Task: Beginning with the line containing "How do I perform: Toggle" and going on through the line containing "The image size is (600, 475).", the lines below are to be returned exactly, pictures excluded and nothing added.
──────── Data for analysis ────────
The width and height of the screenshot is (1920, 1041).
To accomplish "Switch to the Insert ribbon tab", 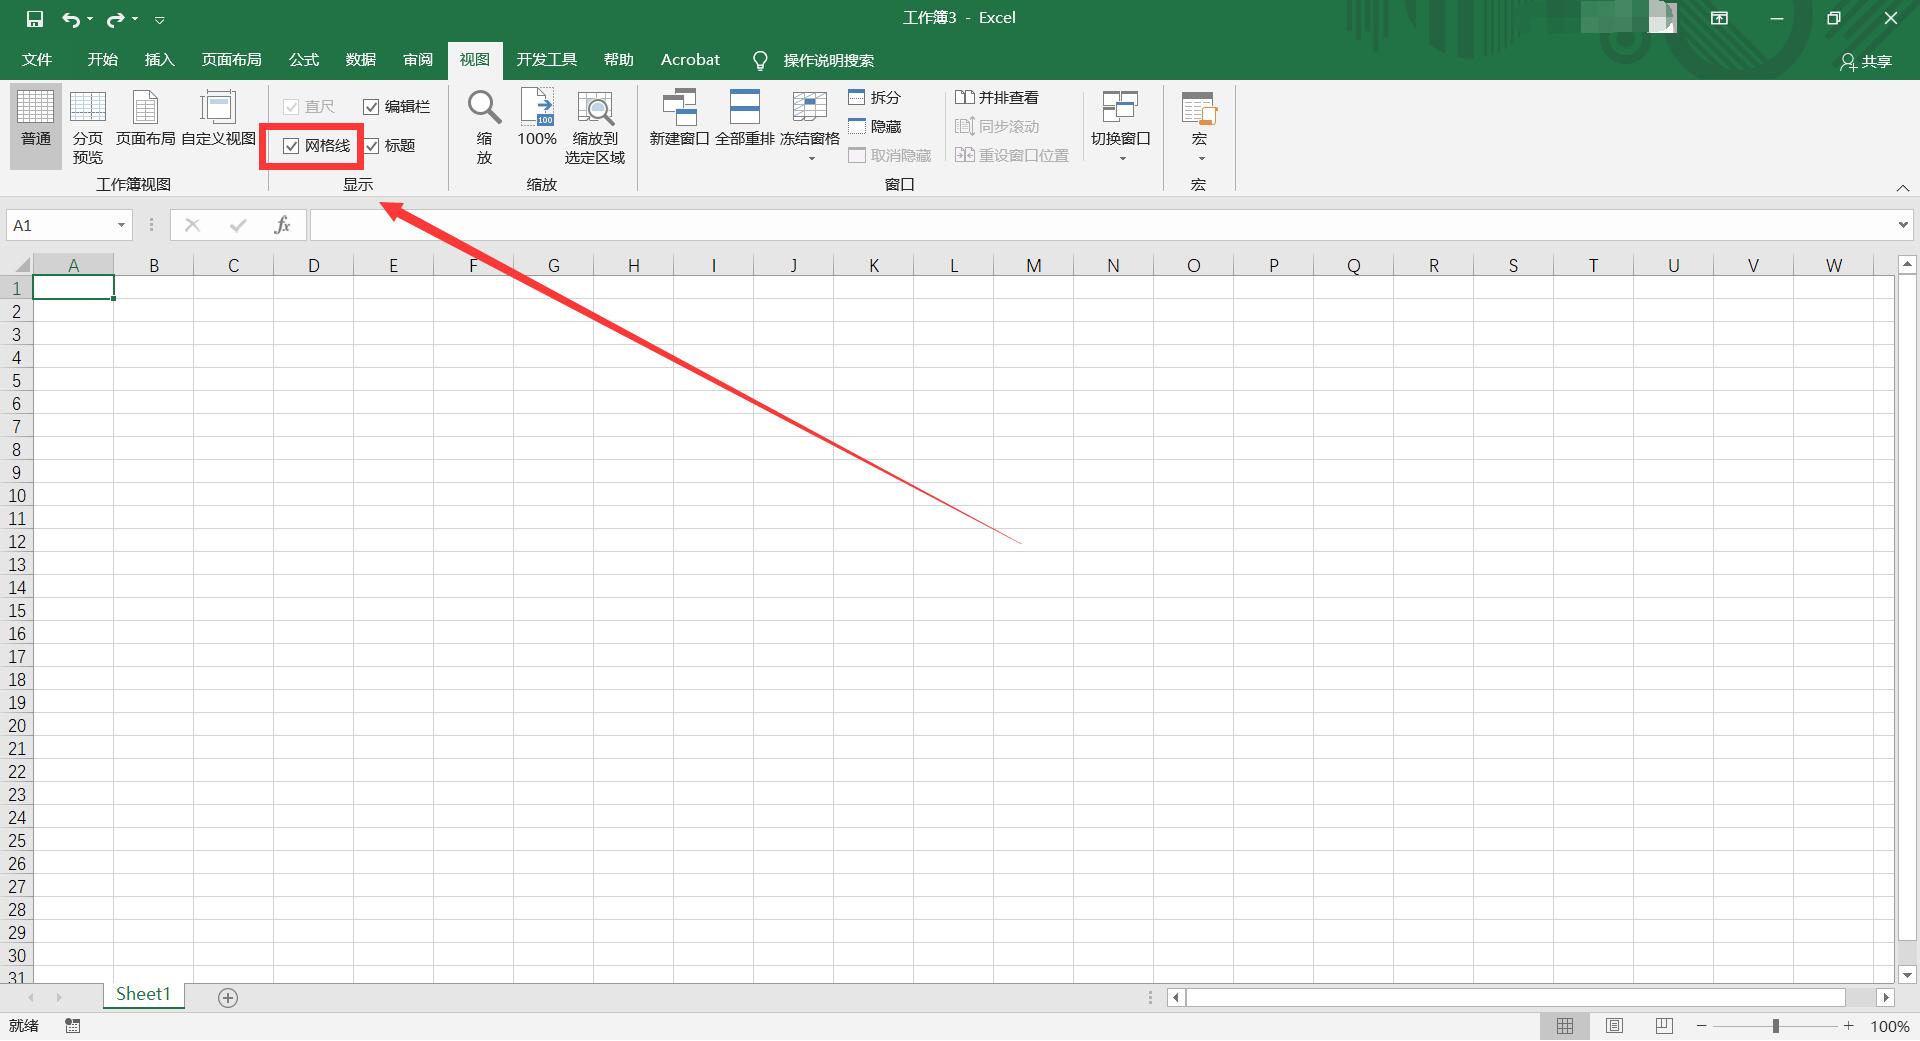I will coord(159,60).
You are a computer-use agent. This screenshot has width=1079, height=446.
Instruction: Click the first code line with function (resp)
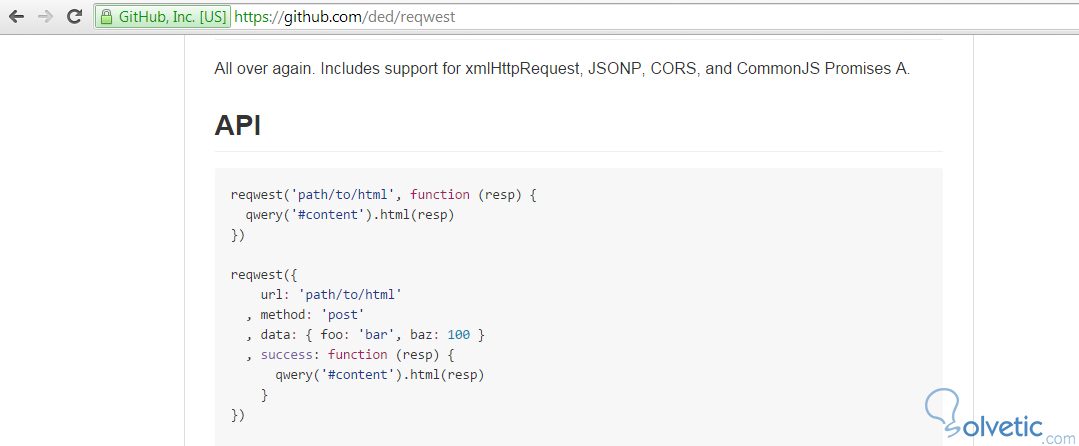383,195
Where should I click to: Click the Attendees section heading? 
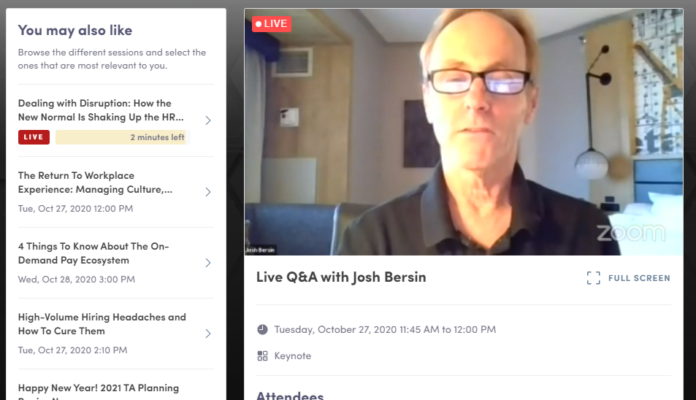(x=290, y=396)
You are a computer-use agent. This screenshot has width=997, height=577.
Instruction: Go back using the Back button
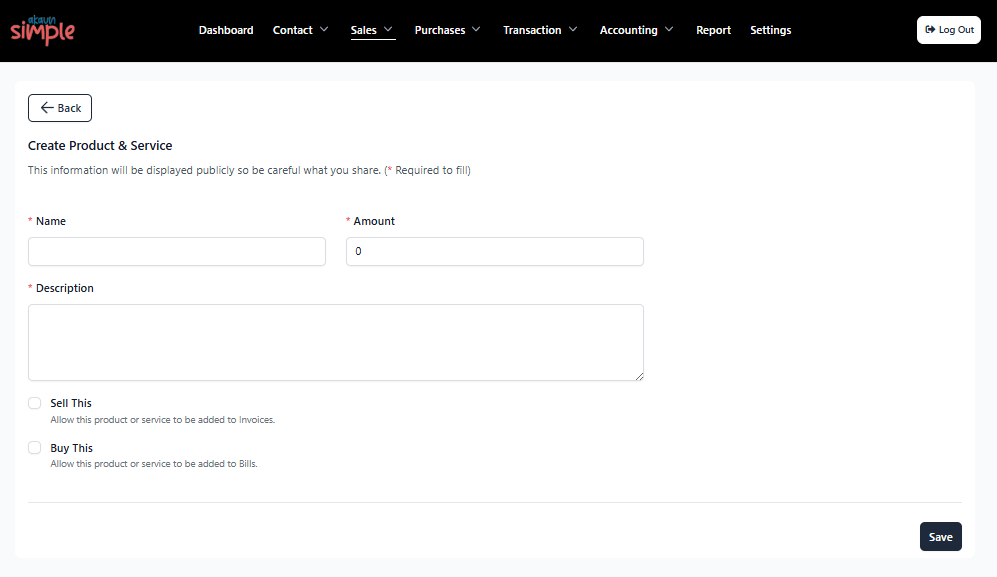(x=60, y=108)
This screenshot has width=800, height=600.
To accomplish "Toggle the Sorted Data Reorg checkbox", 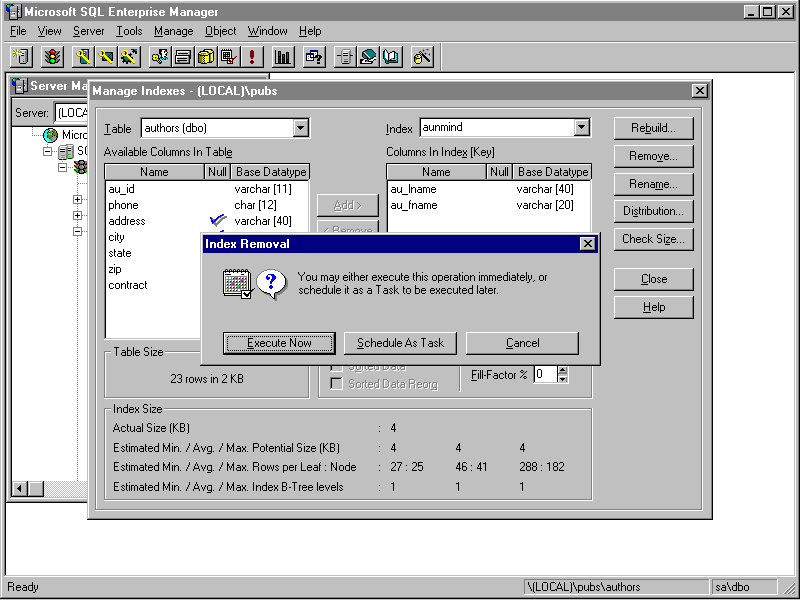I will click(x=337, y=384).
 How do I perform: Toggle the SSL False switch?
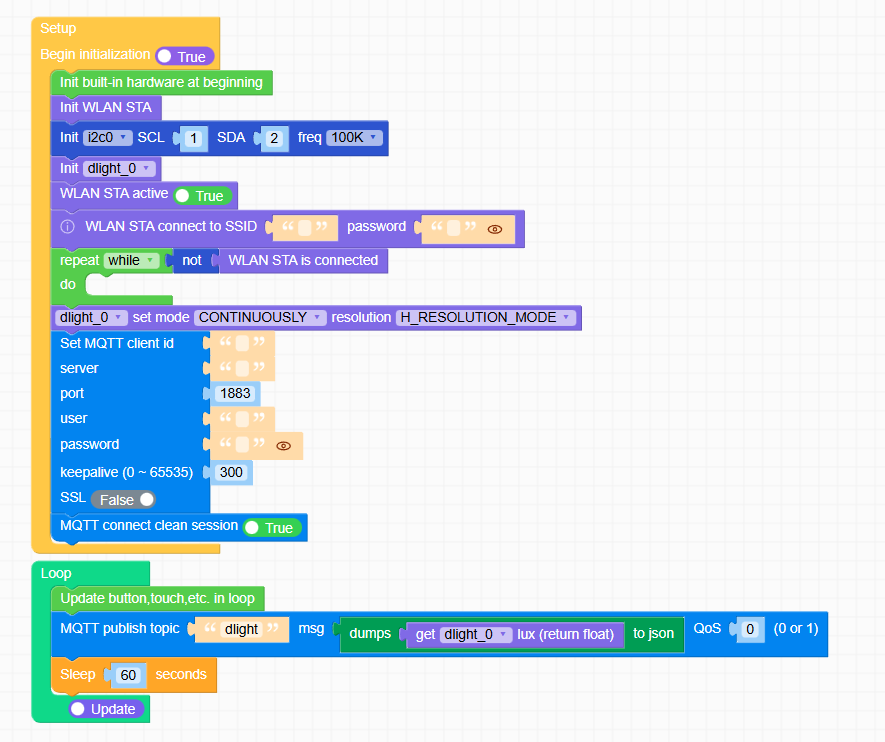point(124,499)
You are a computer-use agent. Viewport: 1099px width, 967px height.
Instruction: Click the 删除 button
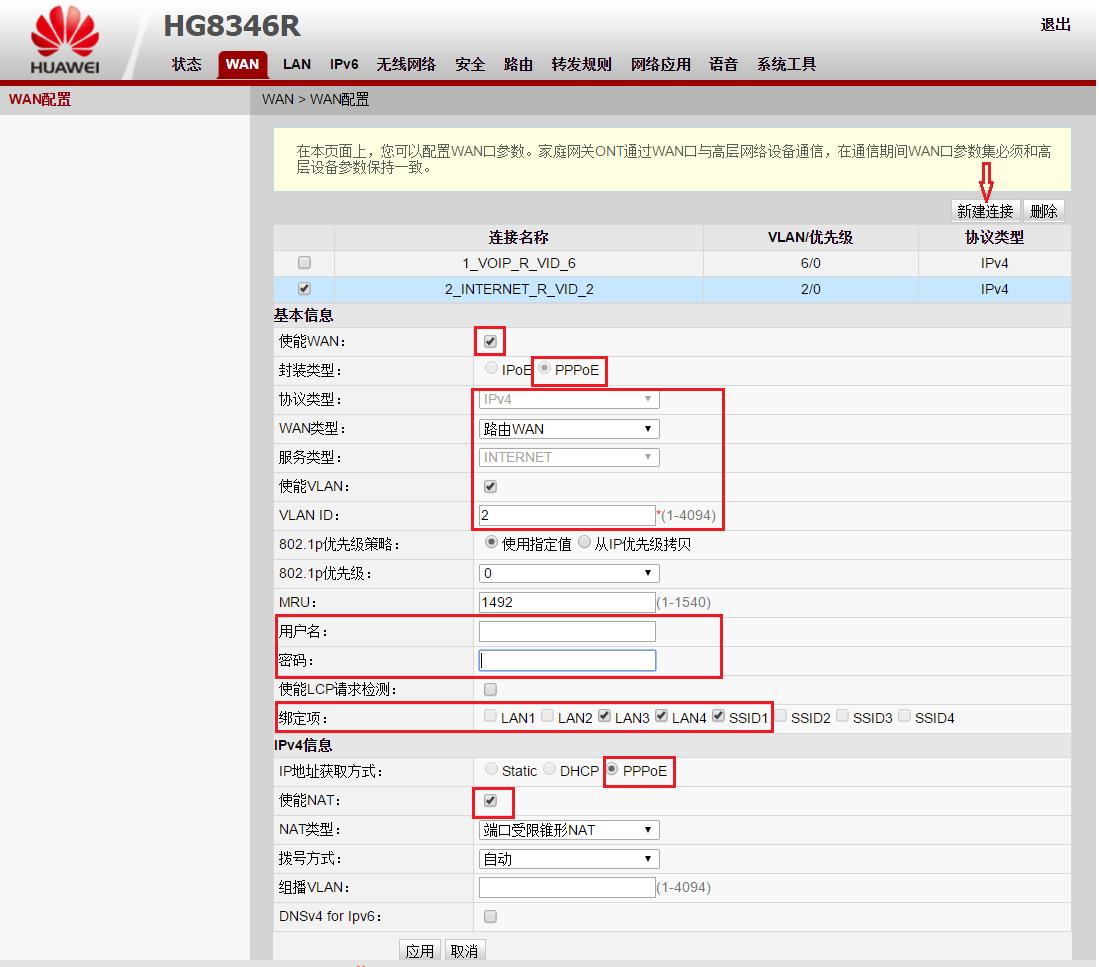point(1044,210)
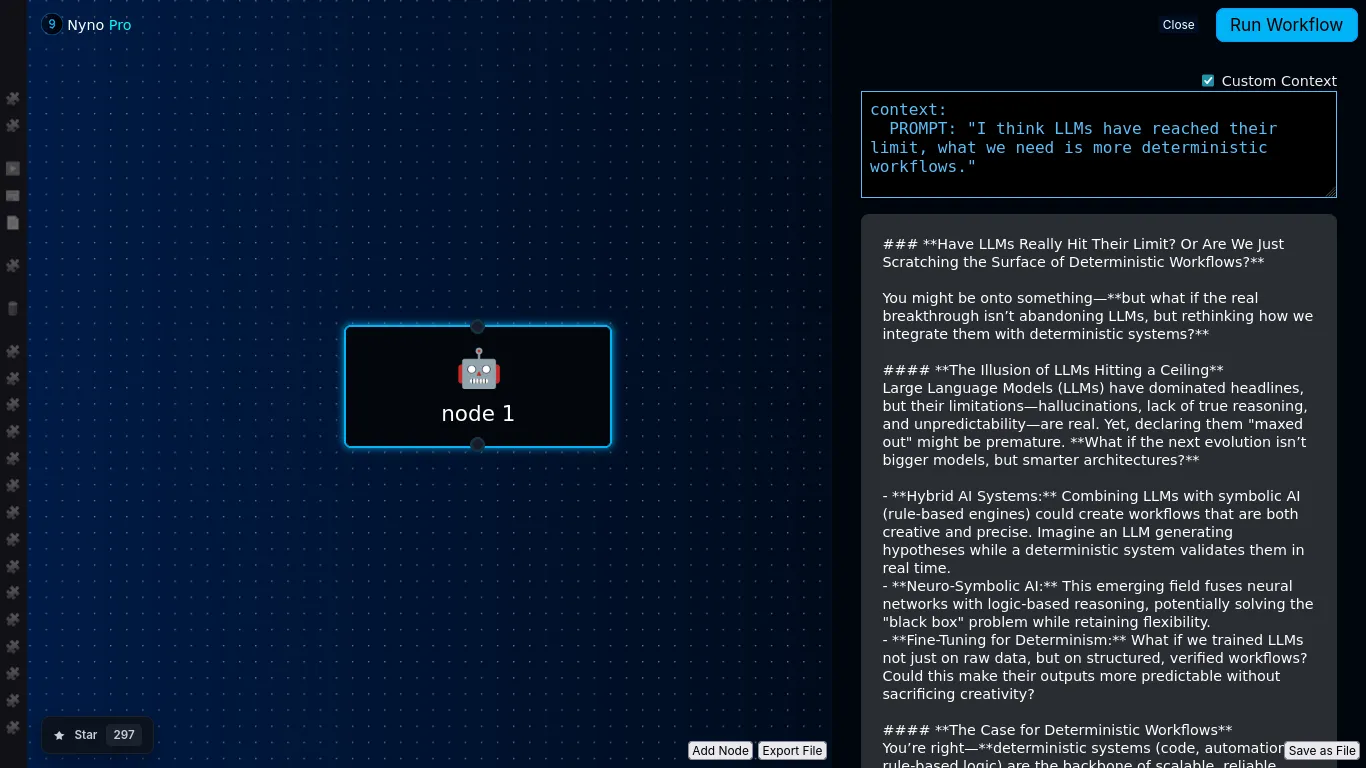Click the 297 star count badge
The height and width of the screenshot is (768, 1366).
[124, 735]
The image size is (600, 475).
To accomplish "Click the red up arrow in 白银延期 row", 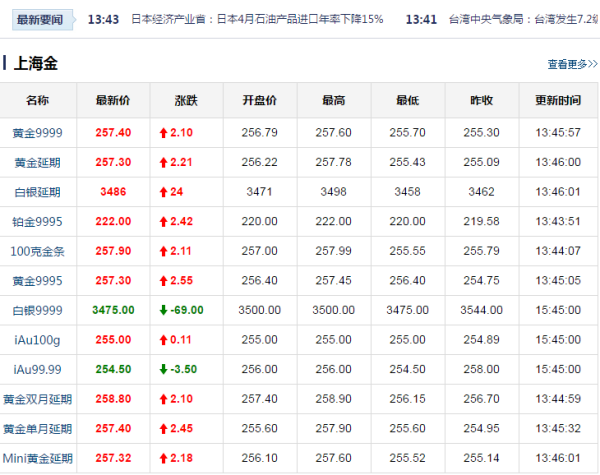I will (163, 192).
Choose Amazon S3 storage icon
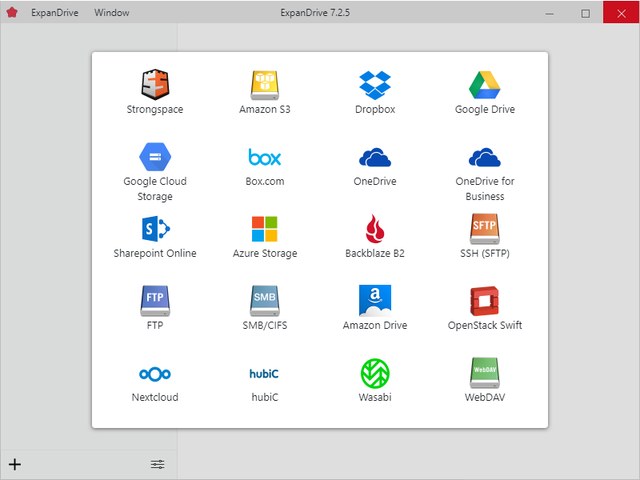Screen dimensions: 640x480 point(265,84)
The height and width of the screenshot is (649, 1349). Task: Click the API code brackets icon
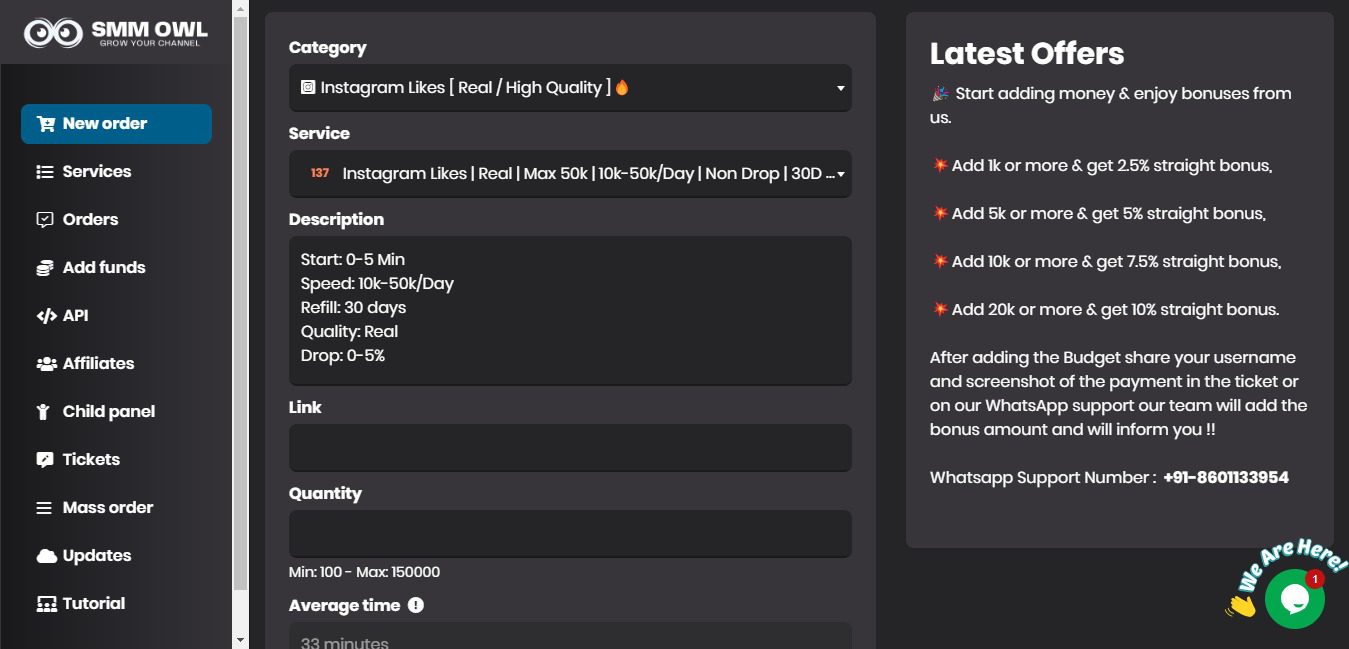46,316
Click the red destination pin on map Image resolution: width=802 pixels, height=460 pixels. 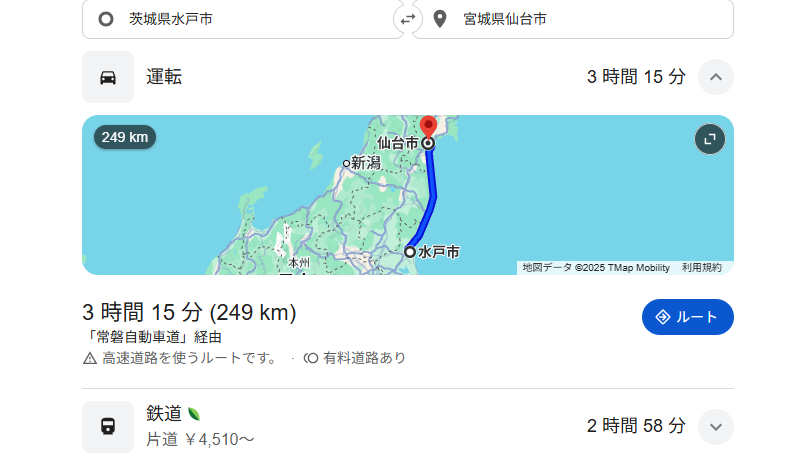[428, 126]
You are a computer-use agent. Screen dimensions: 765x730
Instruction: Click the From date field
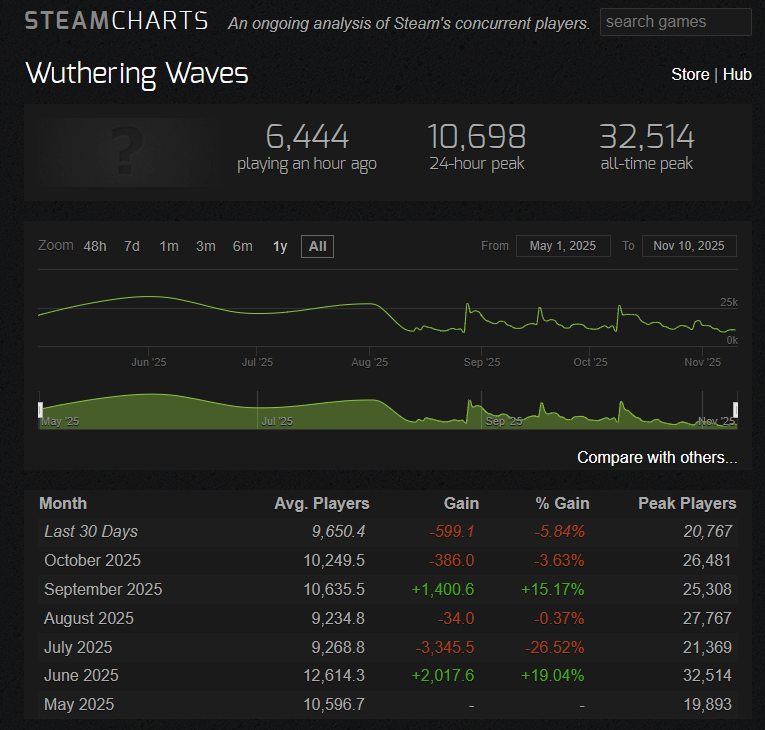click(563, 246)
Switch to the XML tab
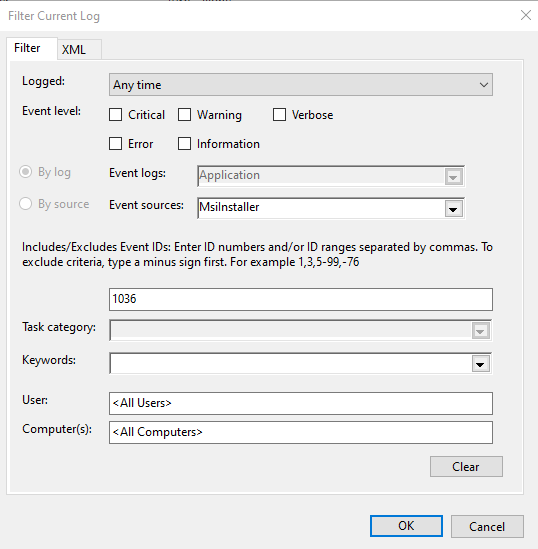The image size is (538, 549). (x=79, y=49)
────────
The completed task:
 How do I perform: Toggle the SSL False switch?
point(124,499)
You are a computer-use agent. Viewport: 1099px width, 967px height.
Instruction: Click the 删除 button
point(1044,210)
Click the 297 star count badge
The height and width of the screenshot is (768, 1366).
[124, 735]
The image size is (600, 475).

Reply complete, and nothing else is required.